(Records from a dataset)
·····

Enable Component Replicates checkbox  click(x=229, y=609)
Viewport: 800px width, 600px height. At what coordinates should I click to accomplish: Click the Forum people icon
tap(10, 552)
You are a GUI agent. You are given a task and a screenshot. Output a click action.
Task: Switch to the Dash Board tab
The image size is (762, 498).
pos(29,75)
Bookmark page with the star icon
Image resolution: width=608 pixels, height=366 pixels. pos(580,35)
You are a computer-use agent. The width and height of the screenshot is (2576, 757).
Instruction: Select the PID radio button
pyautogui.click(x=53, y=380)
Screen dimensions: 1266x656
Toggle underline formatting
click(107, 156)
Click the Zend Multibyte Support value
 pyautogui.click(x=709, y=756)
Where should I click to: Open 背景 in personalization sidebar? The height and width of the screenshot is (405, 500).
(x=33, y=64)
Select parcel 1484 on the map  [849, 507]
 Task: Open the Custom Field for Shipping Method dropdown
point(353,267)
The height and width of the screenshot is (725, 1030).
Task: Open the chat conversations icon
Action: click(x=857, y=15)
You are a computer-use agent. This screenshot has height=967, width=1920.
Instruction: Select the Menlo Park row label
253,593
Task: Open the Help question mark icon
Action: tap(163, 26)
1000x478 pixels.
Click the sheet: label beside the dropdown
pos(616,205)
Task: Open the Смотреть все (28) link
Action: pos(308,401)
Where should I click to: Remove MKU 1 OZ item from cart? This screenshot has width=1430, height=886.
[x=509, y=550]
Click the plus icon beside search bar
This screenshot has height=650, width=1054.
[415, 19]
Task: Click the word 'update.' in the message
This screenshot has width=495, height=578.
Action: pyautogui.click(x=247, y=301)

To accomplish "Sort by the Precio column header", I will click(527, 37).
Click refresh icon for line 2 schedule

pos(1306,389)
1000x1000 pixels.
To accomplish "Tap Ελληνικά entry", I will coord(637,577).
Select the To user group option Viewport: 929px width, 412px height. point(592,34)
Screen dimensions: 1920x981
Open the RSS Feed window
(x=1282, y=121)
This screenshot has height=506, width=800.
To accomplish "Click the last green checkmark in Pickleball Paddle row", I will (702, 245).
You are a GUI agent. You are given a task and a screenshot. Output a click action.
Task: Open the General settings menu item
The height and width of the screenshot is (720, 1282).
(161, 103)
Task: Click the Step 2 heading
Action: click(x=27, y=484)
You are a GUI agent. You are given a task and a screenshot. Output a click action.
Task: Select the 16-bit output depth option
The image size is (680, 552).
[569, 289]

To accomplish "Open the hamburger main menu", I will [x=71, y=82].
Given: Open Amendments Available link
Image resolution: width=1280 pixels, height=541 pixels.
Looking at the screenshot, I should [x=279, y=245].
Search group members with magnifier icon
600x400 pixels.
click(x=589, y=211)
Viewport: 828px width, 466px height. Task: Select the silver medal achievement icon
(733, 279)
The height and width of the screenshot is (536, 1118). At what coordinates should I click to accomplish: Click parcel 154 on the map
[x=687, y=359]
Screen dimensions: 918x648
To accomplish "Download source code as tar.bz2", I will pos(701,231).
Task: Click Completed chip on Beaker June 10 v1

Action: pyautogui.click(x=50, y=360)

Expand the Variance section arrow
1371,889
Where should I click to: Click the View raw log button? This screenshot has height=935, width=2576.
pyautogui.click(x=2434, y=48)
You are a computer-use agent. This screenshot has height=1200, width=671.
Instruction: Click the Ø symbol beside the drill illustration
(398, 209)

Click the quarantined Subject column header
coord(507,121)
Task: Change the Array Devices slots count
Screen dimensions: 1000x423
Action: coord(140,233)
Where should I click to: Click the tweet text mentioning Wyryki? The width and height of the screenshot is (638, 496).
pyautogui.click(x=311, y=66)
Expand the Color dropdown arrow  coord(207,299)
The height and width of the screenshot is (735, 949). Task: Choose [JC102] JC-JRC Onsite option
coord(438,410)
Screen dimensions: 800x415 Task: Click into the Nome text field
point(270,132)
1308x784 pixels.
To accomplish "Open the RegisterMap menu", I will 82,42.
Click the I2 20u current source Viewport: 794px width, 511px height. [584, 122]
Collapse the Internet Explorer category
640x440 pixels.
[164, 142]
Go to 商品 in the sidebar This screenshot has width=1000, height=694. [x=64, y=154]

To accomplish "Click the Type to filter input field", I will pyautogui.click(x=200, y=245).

·····

● Goal of the exercise: Every line above carrying the word "menu" needs to be shown.

● Your solution:
Task: Open the General settings menu item
To accomplish "Open the hamburger main menu", I will [x=71, y=82].
To accomplish "Open the RegisterMap menu", I will 82,42.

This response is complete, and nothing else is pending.